Task brief:
Find all lines with the word "right" in the material, then copy them.

Input data:
[Start of Attachment]
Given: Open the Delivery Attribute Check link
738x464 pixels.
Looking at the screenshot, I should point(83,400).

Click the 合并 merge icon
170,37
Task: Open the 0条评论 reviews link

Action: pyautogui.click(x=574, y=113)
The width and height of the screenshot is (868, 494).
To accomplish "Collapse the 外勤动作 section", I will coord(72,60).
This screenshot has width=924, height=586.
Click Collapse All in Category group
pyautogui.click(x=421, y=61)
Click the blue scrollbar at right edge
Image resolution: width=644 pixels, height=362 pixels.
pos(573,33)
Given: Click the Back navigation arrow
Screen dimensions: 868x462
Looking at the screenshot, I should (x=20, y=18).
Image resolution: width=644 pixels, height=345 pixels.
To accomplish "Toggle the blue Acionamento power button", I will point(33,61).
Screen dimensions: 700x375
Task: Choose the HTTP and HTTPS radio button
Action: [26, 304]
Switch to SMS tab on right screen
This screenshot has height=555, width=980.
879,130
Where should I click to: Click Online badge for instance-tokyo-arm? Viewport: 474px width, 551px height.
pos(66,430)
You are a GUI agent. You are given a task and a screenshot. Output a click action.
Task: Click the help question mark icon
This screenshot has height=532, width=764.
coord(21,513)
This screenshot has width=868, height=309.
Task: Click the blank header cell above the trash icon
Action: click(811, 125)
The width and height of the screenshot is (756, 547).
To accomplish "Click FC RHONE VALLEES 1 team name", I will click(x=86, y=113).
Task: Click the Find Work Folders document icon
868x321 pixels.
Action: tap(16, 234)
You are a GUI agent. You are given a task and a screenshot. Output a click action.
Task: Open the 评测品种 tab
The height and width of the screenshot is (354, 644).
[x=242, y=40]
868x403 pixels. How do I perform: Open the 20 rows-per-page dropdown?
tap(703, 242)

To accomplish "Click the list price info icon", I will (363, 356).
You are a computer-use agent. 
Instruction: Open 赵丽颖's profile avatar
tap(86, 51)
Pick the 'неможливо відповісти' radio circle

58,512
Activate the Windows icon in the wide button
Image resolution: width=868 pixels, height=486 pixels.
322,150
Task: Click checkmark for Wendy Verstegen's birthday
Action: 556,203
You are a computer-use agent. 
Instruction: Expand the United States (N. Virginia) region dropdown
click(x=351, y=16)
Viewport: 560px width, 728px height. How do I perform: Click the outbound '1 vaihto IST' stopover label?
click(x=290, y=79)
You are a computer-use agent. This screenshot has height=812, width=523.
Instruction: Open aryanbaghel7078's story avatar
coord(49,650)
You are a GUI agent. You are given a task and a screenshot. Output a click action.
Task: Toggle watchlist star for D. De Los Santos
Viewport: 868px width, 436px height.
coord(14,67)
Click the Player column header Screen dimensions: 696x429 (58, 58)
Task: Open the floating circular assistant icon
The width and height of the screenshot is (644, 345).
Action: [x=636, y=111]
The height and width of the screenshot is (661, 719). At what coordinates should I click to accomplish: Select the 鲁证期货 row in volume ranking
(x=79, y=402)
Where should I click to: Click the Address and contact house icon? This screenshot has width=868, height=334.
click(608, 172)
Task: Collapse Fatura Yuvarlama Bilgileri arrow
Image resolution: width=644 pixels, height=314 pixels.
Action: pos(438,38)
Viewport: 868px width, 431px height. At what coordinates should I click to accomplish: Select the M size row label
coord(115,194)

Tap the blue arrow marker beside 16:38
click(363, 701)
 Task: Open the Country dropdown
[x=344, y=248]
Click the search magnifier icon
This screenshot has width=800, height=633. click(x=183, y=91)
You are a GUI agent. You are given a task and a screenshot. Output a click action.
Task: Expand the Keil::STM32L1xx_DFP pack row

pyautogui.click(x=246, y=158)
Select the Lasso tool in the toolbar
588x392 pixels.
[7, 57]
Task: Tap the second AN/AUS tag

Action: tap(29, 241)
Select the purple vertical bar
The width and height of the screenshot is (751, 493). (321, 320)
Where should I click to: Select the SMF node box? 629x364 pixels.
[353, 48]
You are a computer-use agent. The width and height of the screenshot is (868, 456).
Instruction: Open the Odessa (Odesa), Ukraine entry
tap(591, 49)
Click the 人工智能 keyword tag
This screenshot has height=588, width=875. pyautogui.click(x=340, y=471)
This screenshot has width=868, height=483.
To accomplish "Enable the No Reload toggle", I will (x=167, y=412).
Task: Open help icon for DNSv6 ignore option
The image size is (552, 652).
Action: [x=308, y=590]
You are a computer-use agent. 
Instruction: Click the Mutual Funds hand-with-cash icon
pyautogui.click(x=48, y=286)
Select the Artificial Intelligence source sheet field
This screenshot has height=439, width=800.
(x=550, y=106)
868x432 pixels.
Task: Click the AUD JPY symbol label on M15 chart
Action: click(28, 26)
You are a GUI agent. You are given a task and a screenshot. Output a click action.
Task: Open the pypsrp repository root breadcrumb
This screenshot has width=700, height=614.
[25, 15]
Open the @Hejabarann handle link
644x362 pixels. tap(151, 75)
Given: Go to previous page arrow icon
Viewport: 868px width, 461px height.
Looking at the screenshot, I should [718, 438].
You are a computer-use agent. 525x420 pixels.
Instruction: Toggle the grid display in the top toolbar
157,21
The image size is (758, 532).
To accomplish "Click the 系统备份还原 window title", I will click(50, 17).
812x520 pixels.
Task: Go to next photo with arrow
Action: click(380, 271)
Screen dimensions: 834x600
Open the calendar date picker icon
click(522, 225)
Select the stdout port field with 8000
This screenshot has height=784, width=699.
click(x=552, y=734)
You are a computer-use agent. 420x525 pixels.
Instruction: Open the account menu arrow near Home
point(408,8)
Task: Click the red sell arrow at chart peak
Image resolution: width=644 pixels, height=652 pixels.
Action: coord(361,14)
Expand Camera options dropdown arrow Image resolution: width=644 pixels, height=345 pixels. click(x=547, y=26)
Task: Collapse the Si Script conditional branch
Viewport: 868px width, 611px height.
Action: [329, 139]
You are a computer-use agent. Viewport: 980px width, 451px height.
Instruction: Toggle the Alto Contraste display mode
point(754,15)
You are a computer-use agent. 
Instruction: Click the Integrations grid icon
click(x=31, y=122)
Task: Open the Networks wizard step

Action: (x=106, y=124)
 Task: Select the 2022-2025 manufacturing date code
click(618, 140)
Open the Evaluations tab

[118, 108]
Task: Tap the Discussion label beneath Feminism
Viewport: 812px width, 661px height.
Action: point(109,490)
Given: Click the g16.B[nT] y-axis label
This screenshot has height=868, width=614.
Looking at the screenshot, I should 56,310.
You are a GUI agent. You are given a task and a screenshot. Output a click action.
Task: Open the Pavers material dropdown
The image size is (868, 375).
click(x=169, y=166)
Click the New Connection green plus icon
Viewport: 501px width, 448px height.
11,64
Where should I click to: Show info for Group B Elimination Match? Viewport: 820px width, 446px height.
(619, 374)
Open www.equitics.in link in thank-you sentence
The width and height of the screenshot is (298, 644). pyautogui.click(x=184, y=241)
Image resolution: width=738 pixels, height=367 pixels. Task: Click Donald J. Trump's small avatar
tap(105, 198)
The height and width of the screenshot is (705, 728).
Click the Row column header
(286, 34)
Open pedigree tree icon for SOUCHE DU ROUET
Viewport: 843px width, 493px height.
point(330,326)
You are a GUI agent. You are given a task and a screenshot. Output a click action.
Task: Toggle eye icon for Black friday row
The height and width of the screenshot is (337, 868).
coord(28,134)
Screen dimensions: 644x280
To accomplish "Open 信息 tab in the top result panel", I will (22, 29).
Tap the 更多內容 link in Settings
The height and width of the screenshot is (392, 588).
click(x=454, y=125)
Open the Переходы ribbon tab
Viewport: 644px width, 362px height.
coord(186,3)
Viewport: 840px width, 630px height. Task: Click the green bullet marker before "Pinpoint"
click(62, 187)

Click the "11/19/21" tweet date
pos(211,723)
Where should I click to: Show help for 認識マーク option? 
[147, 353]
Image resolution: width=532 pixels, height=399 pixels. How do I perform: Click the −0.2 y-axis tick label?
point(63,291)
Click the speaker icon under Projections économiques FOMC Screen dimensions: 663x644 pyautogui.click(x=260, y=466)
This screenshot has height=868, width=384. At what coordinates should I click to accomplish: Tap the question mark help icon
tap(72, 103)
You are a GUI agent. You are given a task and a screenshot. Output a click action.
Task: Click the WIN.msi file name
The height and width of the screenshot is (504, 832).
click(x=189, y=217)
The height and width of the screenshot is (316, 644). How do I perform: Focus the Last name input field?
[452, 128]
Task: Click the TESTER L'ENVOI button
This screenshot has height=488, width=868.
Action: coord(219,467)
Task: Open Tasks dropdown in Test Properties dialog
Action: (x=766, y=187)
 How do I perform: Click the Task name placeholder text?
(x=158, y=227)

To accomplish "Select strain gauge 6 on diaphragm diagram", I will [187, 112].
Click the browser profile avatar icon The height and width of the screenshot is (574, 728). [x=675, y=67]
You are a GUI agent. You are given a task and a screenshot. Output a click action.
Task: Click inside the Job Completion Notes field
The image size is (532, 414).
[End of Attachment]
Completed task:
Click the blue scrollbar at right edge
Switch to SMS tab on right screen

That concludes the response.